Top qualities every conservator needs to have


Do you have the qualities it takes to become a conservator? We were curious to learn what conservation companies are really looking for when they are hiring for their team. Are they really looking for the person who has the impressive certification resume, or is there something else? What are conservation companies really looking for in their candidates? We thoroughly read over current job openings at conservation companies from 10 different states. In this article we’ll share the most desirable qualities from hiring conservation studios with you and provide a few suggestions for how to improve in these areas.

8 qualities every art conservator needs to have

  1. Organized

  2. Independent worker

  3. Good communication

  4. Works well in a team

  5. Ability to meet deadlines

  6. Good multitasker

  7. Problem solver

  8. Follows instructions well

Being organized is the most required quality on job descriptions for conservation positions.

Being organized is the most required quality on job descriptions for conservation positions.

Why do these qualities matter?


Being organized is helpful for conservation in both a physical sense as well as a mental state of mind. Are you able to keep your workspace clean? Do you know where all your tools are? Do you put things back for others? Also we turn to ideas like, do you have a plan for your day? Are you able to manage all of your projects to get done on time? Do you know how much progress you’ve made and how much work you have left to do? Organizational skills are most crucial for staying on budget, working efficiently, and being respectful of everyone else involved on a project and in the company.

Independent worker

There will always be projects that are “yours”. You alone may be responsible for completing the conservation of a specific painting, artifact, or object.
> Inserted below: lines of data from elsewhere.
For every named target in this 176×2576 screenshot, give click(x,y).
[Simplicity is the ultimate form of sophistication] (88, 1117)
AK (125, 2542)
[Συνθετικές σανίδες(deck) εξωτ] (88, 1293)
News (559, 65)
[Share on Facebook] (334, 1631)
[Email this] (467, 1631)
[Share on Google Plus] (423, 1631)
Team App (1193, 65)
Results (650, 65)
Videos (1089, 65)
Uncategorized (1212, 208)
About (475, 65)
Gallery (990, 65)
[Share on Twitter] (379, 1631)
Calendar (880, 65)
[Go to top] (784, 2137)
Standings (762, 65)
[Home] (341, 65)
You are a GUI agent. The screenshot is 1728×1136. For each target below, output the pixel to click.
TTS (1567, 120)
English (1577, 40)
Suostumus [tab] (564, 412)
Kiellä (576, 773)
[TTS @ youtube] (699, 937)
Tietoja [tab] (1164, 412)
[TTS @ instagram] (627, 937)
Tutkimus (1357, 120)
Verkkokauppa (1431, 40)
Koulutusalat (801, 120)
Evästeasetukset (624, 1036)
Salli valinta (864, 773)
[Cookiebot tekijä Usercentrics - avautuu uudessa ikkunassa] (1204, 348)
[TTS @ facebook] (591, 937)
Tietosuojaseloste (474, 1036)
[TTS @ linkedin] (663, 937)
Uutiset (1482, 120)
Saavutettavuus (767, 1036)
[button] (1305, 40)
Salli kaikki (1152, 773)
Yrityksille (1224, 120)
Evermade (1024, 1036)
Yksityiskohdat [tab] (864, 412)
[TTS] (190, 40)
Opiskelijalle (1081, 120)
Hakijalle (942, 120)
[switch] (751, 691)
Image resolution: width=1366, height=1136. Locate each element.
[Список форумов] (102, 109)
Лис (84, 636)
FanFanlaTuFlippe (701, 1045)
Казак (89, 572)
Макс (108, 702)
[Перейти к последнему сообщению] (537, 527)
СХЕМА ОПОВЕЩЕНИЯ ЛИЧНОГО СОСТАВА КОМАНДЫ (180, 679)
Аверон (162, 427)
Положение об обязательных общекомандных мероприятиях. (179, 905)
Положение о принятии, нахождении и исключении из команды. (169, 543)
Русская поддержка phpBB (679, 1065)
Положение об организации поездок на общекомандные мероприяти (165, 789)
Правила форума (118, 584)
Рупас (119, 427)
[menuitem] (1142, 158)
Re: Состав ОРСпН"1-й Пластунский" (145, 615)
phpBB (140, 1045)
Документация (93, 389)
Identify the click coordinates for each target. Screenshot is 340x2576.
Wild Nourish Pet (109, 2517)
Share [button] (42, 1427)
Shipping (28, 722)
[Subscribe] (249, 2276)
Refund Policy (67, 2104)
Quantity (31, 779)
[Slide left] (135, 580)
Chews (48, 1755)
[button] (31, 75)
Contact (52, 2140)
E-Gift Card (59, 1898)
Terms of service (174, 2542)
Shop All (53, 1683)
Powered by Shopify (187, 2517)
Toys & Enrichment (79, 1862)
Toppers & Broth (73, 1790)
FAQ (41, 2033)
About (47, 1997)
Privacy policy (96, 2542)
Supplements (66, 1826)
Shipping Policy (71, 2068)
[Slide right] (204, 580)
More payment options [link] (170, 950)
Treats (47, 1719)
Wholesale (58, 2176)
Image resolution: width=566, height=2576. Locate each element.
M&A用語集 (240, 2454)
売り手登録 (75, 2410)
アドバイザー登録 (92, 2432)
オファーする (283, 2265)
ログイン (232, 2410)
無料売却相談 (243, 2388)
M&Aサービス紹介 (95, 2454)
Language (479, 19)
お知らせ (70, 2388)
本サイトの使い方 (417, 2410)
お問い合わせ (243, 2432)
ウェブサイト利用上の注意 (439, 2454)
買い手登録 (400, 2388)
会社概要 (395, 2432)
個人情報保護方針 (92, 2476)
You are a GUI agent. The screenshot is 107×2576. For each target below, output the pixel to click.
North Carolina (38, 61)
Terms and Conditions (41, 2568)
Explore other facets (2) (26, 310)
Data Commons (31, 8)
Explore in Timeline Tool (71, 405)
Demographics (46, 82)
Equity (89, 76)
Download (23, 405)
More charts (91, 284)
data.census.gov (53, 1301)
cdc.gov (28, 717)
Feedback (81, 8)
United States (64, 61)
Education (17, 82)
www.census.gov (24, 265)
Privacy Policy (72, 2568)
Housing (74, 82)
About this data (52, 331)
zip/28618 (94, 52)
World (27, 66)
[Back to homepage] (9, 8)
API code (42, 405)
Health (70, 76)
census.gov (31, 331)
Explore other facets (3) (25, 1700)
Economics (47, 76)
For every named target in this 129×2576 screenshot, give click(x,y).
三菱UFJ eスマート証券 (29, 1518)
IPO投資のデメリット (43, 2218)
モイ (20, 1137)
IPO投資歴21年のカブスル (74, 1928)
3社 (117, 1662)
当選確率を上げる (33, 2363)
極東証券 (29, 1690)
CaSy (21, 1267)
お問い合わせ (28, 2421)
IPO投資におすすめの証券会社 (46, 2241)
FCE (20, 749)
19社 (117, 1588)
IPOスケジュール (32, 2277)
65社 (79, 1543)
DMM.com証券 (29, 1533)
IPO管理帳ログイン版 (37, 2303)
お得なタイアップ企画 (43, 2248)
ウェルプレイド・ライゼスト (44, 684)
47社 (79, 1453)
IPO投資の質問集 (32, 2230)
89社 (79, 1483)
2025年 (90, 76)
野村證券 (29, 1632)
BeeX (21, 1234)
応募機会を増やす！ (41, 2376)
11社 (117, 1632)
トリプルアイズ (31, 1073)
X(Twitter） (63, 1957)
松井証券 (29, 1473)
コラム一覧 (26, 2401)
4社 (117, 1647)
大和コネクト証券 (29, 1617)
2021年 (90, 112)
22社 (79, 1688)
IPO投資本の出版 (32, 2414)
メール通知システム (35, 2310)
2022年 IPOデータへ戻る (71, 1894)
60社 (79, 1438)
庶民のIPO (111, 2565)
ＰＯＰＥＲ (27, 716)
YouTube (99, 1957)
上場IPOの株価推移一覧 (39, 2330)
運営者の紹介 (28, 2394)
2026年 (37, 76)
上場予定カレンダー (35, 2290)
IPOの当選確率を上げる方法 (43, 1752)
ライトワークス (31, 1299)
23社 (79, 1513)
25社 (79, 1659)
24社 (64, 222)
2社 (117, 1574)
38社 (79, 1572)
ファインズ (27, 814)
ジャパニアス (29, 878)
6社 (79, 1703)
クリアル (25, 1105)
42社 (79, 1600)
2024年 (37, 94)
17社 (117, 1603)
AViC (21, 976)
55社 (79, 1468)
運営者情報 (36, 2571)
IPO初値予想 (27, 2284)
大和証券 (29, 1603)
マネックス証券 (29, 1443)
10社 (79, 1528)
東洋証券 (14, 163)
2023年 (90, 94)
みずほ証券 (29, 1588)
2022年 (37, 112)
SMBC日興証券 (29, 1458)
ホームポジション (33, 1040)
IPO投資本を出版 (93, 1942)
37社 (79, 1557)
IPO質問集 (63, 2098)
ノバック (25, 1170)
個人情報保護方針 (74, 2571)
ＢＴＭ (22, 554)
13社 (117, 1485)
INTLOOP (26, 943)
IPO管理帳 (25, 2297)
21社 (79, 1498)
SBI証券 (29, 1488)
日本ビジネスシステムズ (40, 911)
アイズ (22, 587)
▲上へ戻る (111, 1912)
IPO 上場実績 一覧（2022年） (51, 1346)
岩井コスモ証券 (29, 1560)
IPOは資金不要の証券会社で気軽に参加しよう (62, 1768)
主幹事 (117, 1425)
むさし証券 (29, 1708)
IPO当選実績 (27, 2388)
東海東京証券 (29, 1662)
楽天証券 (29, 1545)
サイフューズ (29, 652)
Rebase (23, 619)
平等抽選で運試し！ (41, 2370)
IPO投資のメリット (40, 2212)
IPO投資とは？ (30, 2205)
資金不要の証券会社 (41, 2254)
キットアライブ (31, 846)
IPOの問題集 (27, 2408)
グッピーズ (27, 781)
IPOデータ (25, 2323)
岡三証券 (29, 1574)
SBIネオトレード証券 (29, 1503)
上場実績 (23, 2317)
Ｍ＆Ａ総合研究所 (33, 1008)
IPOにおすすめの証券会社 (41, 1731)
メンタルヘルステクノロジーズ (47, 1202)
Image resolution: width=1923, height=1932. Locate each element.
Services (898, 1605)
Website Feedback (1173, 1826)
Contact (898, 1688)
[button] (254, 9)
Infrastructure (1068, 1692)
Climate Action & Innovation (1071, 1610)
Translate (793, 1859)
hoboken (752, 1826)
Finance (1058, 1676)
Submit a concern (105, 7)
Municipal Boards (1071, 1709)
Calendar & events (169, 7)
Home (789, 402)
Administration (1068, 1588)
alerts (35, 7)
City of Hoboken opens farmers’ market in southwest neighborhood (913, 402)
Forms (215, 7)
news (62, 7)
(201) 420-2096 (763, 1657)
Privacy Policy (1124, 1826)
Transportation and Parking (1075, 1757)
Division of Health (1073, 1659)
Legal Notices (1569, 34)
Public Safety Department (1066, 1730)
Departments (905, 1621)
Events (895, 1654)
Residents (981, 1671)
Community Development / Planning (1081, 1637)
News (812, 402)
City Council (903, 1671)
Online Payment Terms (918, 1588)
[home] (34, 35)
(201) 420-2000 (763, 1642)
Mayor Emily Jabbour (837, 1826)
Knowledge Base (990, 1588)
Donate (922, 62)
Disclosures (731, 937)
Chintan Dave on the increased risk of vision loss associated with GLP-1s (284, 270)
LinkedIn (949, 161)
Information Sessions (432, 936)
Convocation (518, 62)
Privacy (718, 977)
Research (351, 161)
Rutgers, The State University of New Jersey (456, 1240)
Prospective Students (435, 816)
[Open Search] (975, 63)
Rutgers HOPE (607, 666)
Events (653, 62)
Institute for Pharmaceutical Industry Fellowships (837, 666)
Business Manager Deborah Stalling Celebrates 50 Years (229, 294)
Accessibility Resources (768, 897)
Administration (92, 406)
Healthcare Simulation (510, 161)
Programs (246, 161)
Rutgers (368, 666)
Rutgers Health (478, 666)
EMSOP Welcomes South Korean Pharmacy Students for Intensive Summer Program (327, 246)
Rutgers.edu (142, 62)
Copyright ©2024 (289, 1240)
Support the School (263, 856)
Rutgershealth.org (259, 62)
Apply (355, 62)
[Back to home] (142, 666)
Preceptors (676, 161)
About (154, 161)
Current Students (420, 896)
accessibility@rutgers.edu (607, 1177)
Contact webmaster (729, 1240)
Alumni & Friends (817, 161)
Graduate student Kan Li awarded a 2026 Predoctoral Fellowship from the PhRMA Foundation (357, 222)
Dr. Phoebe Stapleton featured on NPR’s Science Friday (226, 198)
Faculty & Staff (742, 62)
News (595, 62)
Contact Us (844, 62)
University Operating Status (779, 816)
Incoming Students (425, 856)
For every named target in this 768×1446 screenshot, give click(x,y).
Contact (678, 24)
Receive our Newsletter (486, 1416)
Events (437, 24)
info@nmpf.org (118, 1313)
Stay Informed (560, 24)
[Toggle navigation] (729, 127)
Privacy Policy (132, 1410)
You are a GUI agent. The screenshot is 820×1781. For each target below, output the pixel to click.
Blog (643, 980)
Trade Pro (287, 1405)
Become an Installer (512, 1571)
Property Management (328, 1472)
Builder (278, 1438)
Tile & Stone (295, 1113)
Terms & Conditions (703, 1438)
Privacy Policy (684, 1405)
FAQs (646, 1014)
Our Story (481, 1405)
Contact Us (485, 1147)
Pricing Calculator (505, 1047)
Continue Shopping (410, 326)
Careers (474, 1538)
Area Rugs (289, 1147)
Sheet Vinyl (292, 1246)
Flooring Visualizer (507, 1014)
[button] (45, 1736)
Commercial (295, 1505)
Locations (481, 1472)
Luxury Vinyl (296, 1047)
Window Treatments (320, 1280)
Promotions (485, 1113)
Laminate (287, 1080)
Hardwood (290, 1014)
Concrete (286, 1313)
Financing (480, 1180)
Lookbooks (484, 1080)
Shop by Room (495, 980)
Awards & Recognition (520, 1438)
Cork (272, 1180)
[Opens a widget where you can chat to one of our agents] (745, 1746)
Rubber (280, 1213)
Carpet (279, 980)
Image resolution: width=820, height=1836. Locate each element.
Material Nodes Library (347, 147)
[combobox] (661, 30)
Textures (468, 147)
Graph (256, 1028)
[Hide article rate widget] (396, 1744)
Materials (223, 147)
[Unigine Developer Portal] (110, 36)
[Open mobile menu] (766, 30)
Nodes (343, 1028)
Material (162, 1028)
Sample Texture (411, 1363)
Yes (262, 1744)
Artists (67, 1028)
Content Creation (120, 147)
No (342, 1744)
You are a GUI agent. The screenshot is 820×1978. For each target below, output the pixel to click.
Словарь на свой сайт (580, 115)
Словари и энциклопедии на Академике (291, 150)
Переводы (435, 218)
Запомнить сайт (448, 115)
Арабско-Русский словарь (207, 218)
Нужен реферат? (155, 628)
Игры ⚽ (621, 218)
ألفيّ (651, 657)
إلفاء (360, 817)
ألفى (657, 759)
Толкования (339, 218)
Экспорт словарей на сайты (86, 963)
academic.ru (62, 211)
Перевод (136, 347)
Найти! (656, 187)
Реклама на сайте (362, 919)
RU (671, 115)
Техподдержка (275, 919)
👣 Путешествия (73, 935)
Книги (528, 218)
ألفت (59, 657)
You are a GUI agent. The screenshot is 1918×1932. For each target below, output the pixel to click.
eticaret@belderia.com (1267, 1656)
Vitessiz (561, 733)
Companies are looking for candidates who are able to make appropriate decisions by themselves to get projects done. Even though you may be in a studio with 5-10 other conservators, you will not always be working together. What does it take to work alone? Confidence, well rounded industry knowledge, ability to conduct research well, and strategic thinking are all sub-qualities that help with working independently.


The spoken word is an art. Being able to express your questions, ideas, concerns, and praises is a highly sought after trait. Are you able to productively give criticism? Can you teach someone a new skill? How well can you write a condition or treatment report? Do you respond to emails in a respectful amount of time? Communication happens all day, every day, in many different forms and is highly valued for conservators.

Works well in a team

Can you handle having to divide up tasks between yourself and others? Can you provide helpful insight to processes? Are you trustworthy? Working in a team is not easy. There are many moving parts and can be a stressful task for many people. However, there are many projects that require all hands on deck and conservators need to be able to respectfully play their individual role within the team.

Ability to meet deadlines

Meeting deadlines is very important for the reputation of a company as a whole. No one wants to be known for always being late when finishing projects. This is a direct reflection of the company’s character. Employers want to know that the people they hire understand the value of keeping their clients happy. To meet deadlines requires someone to have good time management skills and the ability to stay focused under pressure.

Good multitasker

How often are you working on just one project? Rarely. You might be researching for 2 projects, treating 3 objects, and waiting for questions to be answered from clients for 2 other projects. Multitasking is an absolute must for conservators. 

Problem solver

Conservation is all about problem solving. Determining the best course of action for treating an artifact with the best materials in the most appropriate order for the most desired results. Problem solving includes researching proven products and methods and also being open to blazing new trails. Employers want candidates who are able to develop solutions for problems on their own with minimal supervision.

Follows instructions well

When you are working under a team leader, how do you respond to instruction? Do you do what you want to do anyway? Cut corners? Forget what you were told? When working on conservation projects, it is of utmost importance to follow instruction. If you don’t, you may create hours of extra work correcting your mistake and cause the company to lose money and get off schedule. Let’s not forget, potentially cause further damage to a priceless artifact.

How you can improve these qualities

Are you feeling a little rusty on any of these traits? No worries! Here are a few books to check out to learn more about some of these qualities:

If you need to get organized, check out some tools like Trello or Evernote. You can also look on an app store for hundreds of options for organizational apps. If you need to get better at working in a team, join a committee of a non-profit to practice how to work in groups. If you need to work on deadlines, practice in your daily life. Give yourself deadlines for your own personal tasks throughout your week and stick to them.

Good luck!

Curious about which skills employers are looking for? Read our post on the the skills every conservator needs to know.

A bit about our research: The job openings we used to research for this article were all found on public listings on Indeed. The job postings were all live during December 2018. The positions varied from Objects Conservator, Paper Conservation Technician, Paintings Conservator, Fine Arts Conservator, and more. We simply compared each job description and looked for commonalities between them and see which qualities were required the most.